Curitiba sedia a partir da próxima sexta-feira o 9º Congresso Nacional da Pastoral Familiar, que vai reunir cerca de 800 fiéis, 100 sacerdotes e 23 bispos da Igreja Católica de todo o Brasil. O encontro se estende até o próximo domingo, quando serão definidas iniciativas concretas para que as pastorais possam atingir seus objetivos. O encontro é promovido pelo setor Família e Vida da Confederação Nacional dos Bispos do Brasil (CNBB) e tem como tema ‘‘Família Missionária: Esperança do Novo Milênio’’.
Os participantes começam a chegar amanhã e ficarão hospedados nas casas de católicos. O encontro começa às 19h30 da sexta-feira, no Colégio Santa Maria, com uma palestra do arcebispo de Curitiba, Dom Pedro Fedalto. No sábado de manhã, no mesmo local, acontecerão duas palestras sobre a ação missionária dos pais na família e a ação missionária da família na sociedade.
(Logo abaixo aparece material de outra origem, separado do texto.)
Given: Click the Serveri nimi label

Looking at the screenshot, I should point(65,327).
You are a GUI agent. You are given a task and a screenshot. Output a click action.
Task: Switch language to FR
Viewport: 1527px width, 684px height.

No sábado à tarde e na manhã de domingo, os participantes vão se dividir em 25 grupos para discutir os relacionamentos e a espiritualidade familiares, a preparação para o matrimônio, a formação de agentes da pastoral familiar e a bioética.
Dom Pedro Fedalto informou que terminou no domingo passado a votação no plebiscito organizado pela CNBB sobre o pagamento da dívida externa brasileira. No restante do País, a votação segue até o próximo dia 7. Segundo ele, o resultado no Paraná deve ser divulgado até o dia 13 de setembro.
Embora seja considerado um conservador, Dom Pedro não vê problemas nessa iniciativa da Igreja, que tem caráter mais político que religioso. ‘‘Tudo o que se faz é política, a atuação da Pastoral Familiar também é política, mas política com letra maiúscula, não politicagem’’, disse. ‘‘O Papa defende o perdão das dívidas dos países pobres no documento sobre o novo milênio’’, lembrou. ‘‘É preciso fazer uma auditoria da dívida, para saber quem assumiu esses compromissos e quem se beneficiou com os empréstimos’’, propôs.